Steric Effects in Nucleophilic Aromatic Substitution reactions with aromatic amines 12th communication on nucleophilic aromatic substitution reactions

Abstract

AbstractThe kinetics of the SNAr reactions of aniline and N‐methylaniline with a variety of substituted nitrochlorobenzenes in acetonitrile demonstrate that the formation of the intermediate σ‐complex is rate determining. The ratio of the rate constants of the aniline and the N‐methylaniline reactions (kA/kM) increases with increasing size of the 6‐substituent; with picryl chloride kA/kM reaches a value of over 20 000. The reaction of aniline with 4‐X‐2,6‐dinitrochlorobenzenes is subject to considerably larger para‐substituent effects than the corresponding reactions with N‐methylaniline.
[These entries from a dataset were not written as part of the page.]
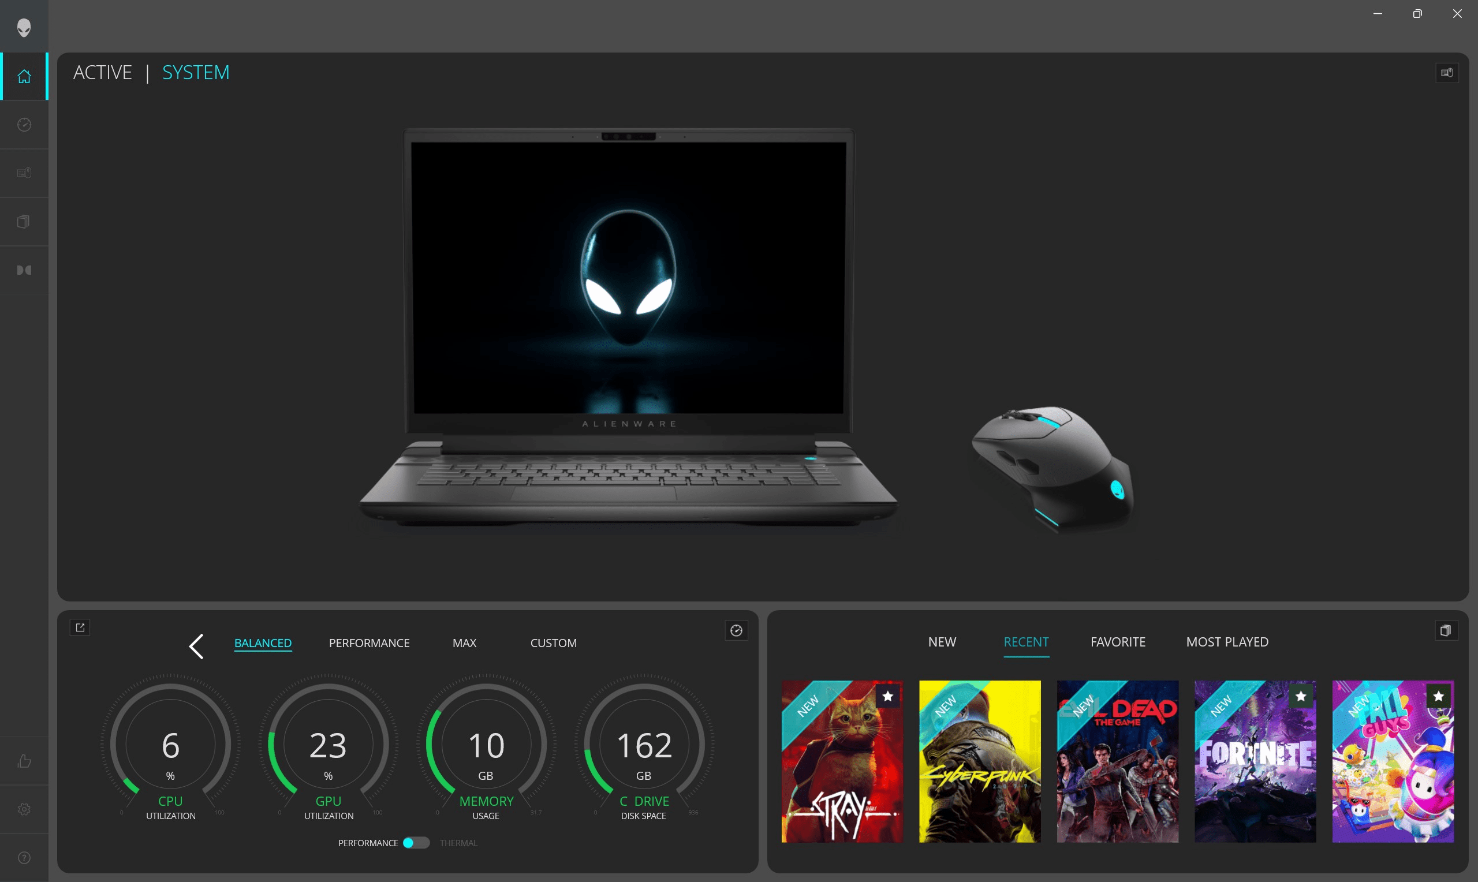This screenshot has height=882, width=1478.
Task: Click the help/info icon at bottom left
Action: [x=24, y=858]
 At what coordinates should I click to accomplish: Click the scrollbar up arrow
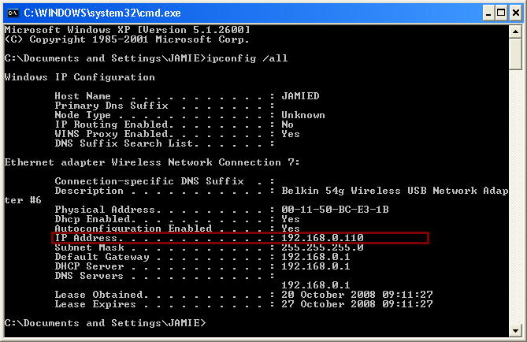(515, 32)
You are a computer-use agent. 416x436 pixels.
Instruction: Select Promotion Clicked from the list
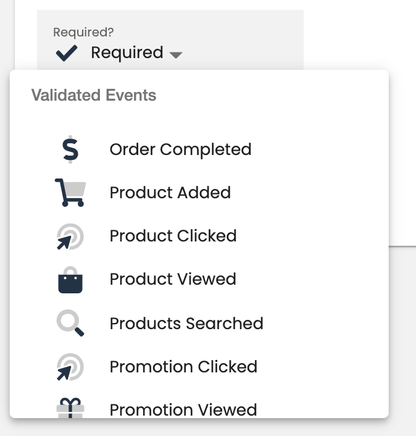183,367
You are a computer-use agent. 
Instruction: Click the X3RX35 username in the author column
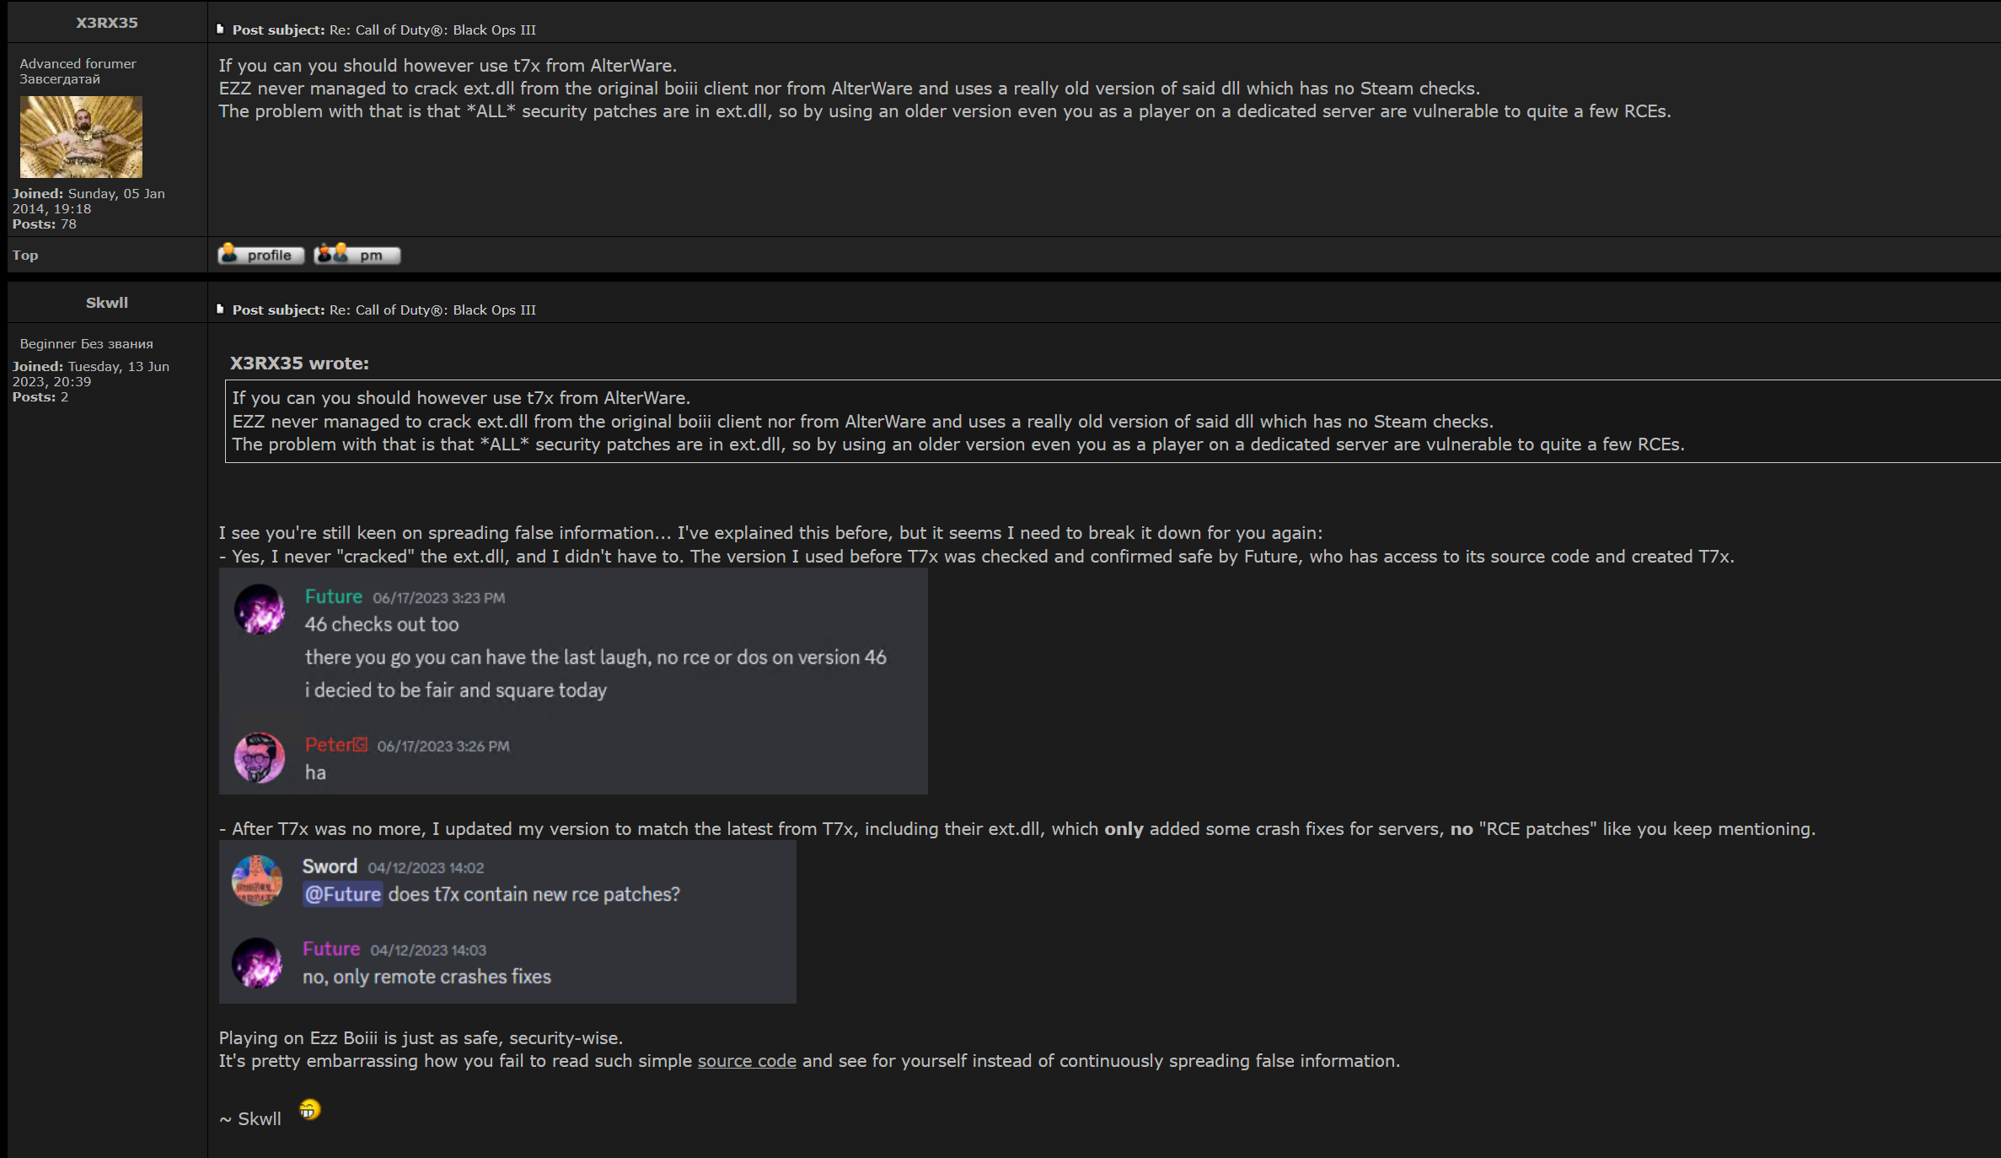pyautogui.click(x=107, y=23)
These results are interpreted in terms of two effects: (i) A primary steric effect, which renders the approach of N‐methylaniline to the substrate difficult. (ii) A shift towards earlier, more reactant‐like transition state structures caused by the primary steric effect. In early transition states the activating power of the electron‐withdrawing substituents in the substrate is expected to be relatively small. An early transition state for the slow N‐methylaniline reaction and a late transition state for the fast aniline reaction is in apparent contradiction to what would be expected on the basis of the Hammond postulate.